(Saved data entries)

────────────────

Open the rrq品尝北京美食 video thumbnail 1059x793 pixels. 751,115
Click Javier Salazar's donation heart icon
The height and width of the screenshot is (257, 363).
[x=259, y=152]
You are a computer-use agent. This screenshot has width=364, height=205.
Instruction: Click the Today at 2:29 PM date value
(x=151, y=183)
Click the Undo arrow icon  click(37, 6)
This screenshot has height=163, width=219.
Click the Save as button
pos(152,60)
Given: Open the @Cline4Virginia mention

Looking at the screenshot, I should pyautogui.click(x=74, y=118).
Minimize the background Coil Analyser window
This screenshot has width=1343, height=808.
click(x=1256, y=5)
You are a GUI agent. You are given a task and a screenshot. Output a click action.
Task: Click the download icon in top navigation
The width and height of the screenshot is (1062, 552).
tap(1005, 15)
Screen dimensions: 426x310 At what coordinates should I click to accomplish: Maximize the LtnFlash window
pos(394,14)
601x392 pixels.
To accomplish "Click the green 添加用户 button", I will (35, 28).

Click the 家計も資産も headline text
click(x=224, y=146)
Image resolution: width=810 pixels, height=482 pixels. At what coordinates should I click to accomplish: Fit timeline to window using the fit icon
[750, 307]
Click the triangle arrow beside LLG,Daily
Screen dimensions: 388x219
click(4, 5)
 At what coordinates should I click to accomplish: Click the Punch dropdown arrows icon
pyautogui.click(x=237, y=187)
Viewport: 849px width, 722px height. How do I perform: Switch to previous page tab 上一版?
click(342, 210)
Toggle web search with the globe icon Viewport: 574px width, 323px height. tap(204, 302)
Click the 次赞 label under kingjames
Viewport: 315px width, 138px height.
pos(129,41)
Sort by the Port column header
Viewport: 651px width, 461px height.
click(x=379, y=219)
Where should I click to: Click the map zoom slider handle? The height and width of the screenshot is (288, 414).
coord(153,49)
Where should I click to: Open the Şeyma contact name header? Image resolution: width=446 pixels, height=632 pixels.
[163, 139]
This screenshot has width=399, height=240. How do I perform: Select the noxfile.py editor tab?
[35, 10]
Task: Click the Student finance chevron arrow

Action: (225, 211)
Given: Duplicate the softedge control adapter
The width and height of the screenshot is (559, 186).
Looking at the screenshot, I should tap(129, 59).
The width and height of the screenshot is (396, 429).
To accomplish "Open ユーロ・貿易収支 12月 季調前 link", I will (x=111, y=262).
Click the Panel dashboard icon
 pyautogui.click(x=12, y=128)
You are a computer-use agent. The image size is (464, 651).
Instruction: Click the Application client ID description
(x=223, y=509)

────────────────

• _WORK TASK_
Write out every record verbatim.

• _SOLUTION_
Open the rrq品尝北京美食 video thumbnail 1059x793 pixels. 751,115
Click Javier Salazar's donation heart icon
The height and width of the screenshot is (257, 363).
[x=259, y=152]
You are a computer-use agent. This screenshot has width=364, height=205.
Instruction: Click the Today at 2:29 PM date value
(x=151, y=183)
Click the Undo arrow icon  click(37, 6)
This screenshot has height=163, width=219.
Click the Save as button
pos(152,60)
Given: Open the @Cline4Virginia mention

Looking at the screenshot, I should pyautogui.click(x=74, y=118).
Minimize the background Coil Analyser window
This screenshot has width=1343, height=808.
click(x=1256, y=5)
You are a GUI agent. You are given a task and a screenshot. Output a click action.
Task: Click the download icon in top navigation
The width and height of the screenshot is (1062, 552).
tap(1005, 15)
Screen dimensions: 426x310 At what coordinates should I click to accomplish: Maximize the LtnFlash window
pos(394,14)
601x392 pixels.
To accomplish "Click the green 添加用户 button", I will (35, 28).

Click the 家計も資産も headline text
click(x=224, y=146)
Image resolution: width=810 pixels, height=482 pixels. At what coordinates should I click to accomplish: Fit timeline to window using the fit icon
[750, 307]
Click the triangle arrow beside LLG,Daily
Screen dimensions: 388x219
click(4, 5)
 At what coordinates should I click to accomplish: Click the Punch dropdown arrows icon
pyautogui.click(x=237, y=187)
Viewport: 849px width, 722px height. How do I perform: Switch to previous page tab 上一版?
click(342, 210)
Toggle web search with the globe icon Viewport: 574px width, 323px height. tap(204, 302)
Click the 次赞 label under kingjames
Viewport: 315px width, 138px height.
pos(129,41)
Sort by the Port column header
Viewport: 651px width, 461px height.
click(x=379, y=219)
Where should I click to: Click the map zoom slider handle? The height and width of the screenshot is (288, 414).
coord(153,49)
Where should I click to: Open the Şeyma contact name header? Image resolution: width=446 pixels, height=632 pixels.
[163, 139]
This screenshot has width=399, height=240. How do I perform: Select the noxfile.py editor tab?
[35, 10]
Task: Click the Student finance chevron arrow

Action: (225, 211)
Given: Duplicate the softedge control adapter
The width and height of the screenshot is (559, 186).
Looking at the screenshot, I should tap(129, 59).
The width and height of the screenshot is (396, 429).
To accomplish "Open ユーロ・貿易収支 12月 季調前 link", I will (x=111, y=262).
Click the Panel dashboard icon
 pyautogui.click(x=12, y=128)
You are a computer-use agent. The image size is (464, 651).
Instruction: Click the Application client ID description
(x=223, y=509)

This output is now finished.